Distinctive traits of functional programming languages

The landscape of functional programming languages is remarkably diverse, with most of the major families having quite distinctive traits and dialects that bring their own quirks. Here are some of the major categorizations:

  • Evaluation strategy: non-strict (Miranda, Haskell) vs strict evaluation.

  • Type system: static (Standard ML, OCaml, F#, Haskell, Scala, C# 3) vs dynamic (Scheme, Lisp, Clojure, Erlang) typing and untyped (Mathematica).

  • Kind of static typing: structural (OCaml) vs nominal (F#, Haskell, Scala, C# 3) static typing.

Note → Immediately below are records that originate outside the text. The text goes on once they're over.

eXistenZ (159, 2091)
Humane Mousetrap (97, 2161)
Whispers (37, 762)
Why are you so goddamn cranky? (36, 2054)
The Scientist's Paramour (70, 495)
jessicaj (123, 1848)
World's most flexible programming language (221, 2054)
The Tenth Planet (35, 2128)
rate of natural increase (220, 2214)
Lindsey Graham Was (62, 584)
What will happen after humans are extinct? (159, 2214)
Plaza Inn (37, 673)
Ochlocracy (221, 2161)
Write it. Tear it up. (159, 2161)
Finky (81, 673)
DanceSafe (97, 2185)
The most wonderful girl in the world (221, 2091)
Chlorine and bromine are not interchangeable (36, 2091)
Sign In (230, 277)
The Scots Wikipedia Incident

  • Type inference: Damas-Milner (Standard ML, OCaml, F#, Haskell) vs "local" inference (Scala, C# 3).

  • Destructuring: pattern matching (Standard ML, OCaml, F#, Haskell, Erlang, Mathematica) vs manual deconstruction (Scheme, Lisp, C#).

  • Extensibility of algebraic types: always closed (Standard ML, Haskell) vs optionally closed (OCaml).

  • Pattern matching: linear (Standard ML, OCaml, Haskell) vs unbounded (F#, Mathematica).

  • Run-time code generation: meta-circular evaluator (Scheme, Lisp, Clojure) vs heterogeneous code generation (F# → CIL) vs nothing (Standard ML, OCaml, Haskell).

  • Macros: unhygenic macros (Common Lisp, OCaml, Template Haskell, Mathematica) vs hygenic macros (Scheme) vs no macros (Standard ML, F#).

  • Standardization: standardized (Standard ML, Haskell 98, Common Lisp, Scheme) vs proprietary (OCaml, F#, GHC Haskell, Erlang, Mathematica).